Python Types Reference Guide#
This guide explains the common data types you’ll encounter in this course and what you can do with them.
How to Check a Type#
# Check the type of any variable
type(my_variable)
# Example
x = 5
print(type(x)) # Output: <class 'int'>
# Check if something is a specific type
isinstance(x, int) # Returns True or False
Python Built-in Types#
Numbers#
int (Integer)#
What it is: Whole numbers (no decimal point)
Examples:
age = 25
count = 100
negative = -5
Common operations:
x = 10
y = 3
# Arithmetic
x + y # Addition: 13
x - y # Subtraction: 7
x * y # Multiplication: 30
x / y # Division: 3.333...
x // y # Integer division: 3
x % y # Modulo (remainder): 1
x ** y # Power: 1000
# Comparison
x > y # Greater than: True
x == y # Equal to: False
float (Floating Point Number)#
What it is: Numbers with decimal points
Examples:
height = 1.75
temperature = 98.6
pi = 3.14159
Common operations:
# Same as int, plus:
round(3.14159, 2) # Round to 2 decimals: 3.14
abs(-5.5) # Absolute value: 5.5
Converting between types:
int(3.9) # Converts to int: 3 (truncates, doesn't round)
float(5) # Converts to float: 5.0
int('42') # String to int: 42
float('3.14') # String to float: 3.14
Text#
str (String)#
What it is: Text data
Examples:
name = 'Alice'
message = "Hello, World!"
column_name = 'age'
Common operations:
text = 'Hello World'
# Concatenation
'Hello' + ' ' + 'World' # 'Hello World'
# Length
len(text) # 11
# Case conversion
text.lower() # 'hello world'
text.upper() # 'HELLO WORLD'
# Splitting
text.split() # ['Hello', 'World']
# Checking contents
'Hello' in text # True
text.startswith('H') # True
text.endswith('d') # True
# Replacing
text.replace('World', 'Python') # 'Hello Python'
# Stripping whitespace
' hello '.strip() # 'hello'
F-strings (formatted strings):
name = 'Alice'
age = 25
# Modern way (Python 3.6+)
message = f'{name} is {age} years old'
# Output: 'Alice is 25 years old'
# With formatting
pi = 3.14159
f'{pi:.2f}' # '3.14' (2 decimal places)
Collections#
list#
What it is: Ordered, mutable collection
Examples:
numbers = [1, 2, 3, 4, 5]
names = ['Alice', 'Bob', 'Charlie']
mixed = [1, 'two', 3.0, True]
Common operations:
my_list = [1, 2, 3]
# Accessing elements (0-indexed)
my_list[0] # First element: 1
my_list[-1] # Last element: 3
my_list[0:2] # Slice: [1, 2]
# Adding elements
my_list.append(4) # Add to end: [1, 2, 3, 4]

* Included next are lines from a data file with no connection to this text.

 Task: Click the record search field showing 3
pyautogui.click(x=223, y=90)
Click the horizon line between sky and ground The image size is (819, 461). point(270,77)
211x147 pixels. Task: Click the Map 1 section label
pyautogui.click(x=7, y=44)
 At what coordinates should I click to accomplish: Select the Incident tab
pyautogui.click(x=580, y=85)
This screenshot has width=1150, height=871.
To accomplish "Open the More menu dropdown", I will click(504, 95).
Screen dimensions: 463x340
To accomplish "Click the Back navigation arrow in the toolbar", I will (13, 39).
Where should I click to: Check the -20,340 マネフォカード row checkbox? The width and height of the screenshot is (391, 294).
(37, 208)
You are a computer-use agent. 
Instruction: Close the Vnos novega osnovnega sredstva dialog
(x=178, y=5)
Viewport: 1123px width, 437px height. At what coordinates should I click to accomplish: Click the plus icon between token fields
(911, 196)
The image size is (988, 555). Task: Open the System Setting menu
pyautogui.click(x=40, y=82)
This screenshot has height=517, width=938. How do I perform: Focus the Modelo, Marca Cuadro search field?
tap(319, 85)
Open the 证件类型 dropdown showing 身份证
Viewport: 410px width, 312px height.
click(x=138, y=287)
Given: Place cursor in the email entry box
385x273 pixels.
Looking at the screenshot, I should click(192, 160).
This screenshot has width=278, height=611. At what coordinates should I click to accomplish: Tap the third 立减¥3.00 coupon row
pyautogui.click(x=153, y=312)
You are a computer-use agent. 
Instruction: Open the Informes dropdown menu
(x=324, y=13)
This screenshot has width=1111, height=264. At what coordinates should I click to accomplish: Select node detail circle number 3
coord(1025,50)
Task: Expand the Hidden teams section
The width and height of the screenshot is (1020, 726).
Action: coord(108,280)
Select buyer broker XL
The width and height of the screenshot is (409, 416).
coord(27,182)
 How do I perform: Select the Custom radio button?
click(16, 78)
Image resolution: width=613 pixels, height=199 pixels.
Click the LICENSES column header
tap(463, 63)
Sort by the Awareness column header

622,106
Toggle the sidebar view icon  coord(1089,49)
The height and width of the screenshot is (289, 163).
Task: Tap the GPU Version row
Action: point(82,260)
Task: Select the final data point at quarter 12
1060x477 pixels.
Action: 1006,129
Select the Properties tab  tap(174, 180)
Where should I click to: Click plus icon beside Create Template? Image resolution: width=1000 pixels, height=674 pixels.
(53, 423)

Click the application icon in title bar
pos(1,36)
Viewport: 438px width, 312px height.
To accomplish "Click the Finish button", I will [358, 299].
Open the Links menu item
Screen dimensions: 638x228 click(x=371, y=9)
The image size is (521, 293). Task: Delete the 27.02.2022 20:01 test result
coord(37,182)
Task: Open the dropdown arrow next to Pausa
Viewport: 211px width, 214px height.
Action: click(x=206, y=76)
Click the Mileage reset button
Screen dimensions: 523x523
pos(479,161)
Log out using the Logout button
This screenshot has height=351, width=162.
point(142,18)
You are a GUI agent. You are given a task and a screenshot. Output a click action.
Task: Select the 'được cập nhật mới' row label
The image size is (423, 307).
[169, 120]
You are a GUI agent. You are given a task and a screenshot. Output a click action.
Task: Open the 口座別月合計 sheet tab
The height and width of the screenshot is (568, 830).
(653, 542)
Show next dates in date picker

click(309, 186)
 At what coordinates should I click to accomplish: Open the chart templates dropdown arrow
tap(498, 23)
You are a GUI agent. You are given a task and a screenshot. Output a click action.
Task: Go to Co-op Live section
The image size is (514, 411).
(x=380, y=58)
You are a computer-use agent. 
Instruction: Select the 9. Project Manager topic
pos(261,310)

my_list.insert(0, 0) # Insert at position: [0, 1, 2, 3, 4]
my_list.extend([5, 6]) # Add multiple: [0, 1, 2, 3, 4, 5, 6]
# Removing elements
my_list.remove(0) # Remove first occurrence of value
my_list.pop() # Remove and return last element
my_list.pop(0) # Remove and return element at index
# Other operations
len(my_list) # Length
3 in my_list # Check if contains: True/False
my_list.sort() # Sort in place
sorted(my_list) # Return sorted copy
my_list.reverse() # Reverse in place
tuple#
What it is: Ordered, immutable collection (can’t be changed after creation)
Examples:
coordinates = (10, 20)
rgb = (255, 128, 0)
Common operations:
my_tuple = (1, 2, 3)
# Accessing (same as list)
my_tuple[0] # 1
len(my_tuple) # 3
# Cannot modify!
# my_tuple[0] = 5 # This will cause an error!
# Unpacking
x, y = (10, 20) # x=10, y=20
When to use: Function returns, dictionary keys, when you want to prevent modification
dict (Dictionary)#
What it is: Unordered collection of key-value pairs
Examples:
person = {'name': 'Alice', 'age': 25, 'city': 'Boston'}
settings = {'debug': True, 'timeout': 30}
Common operations:
my_dict = {'name': 'Alice', 'age': 25}
# Accessing values
my_dict['name'] # 'Alice'
my_dict.get('name') # 'Alice' (safer - won't error if key missing)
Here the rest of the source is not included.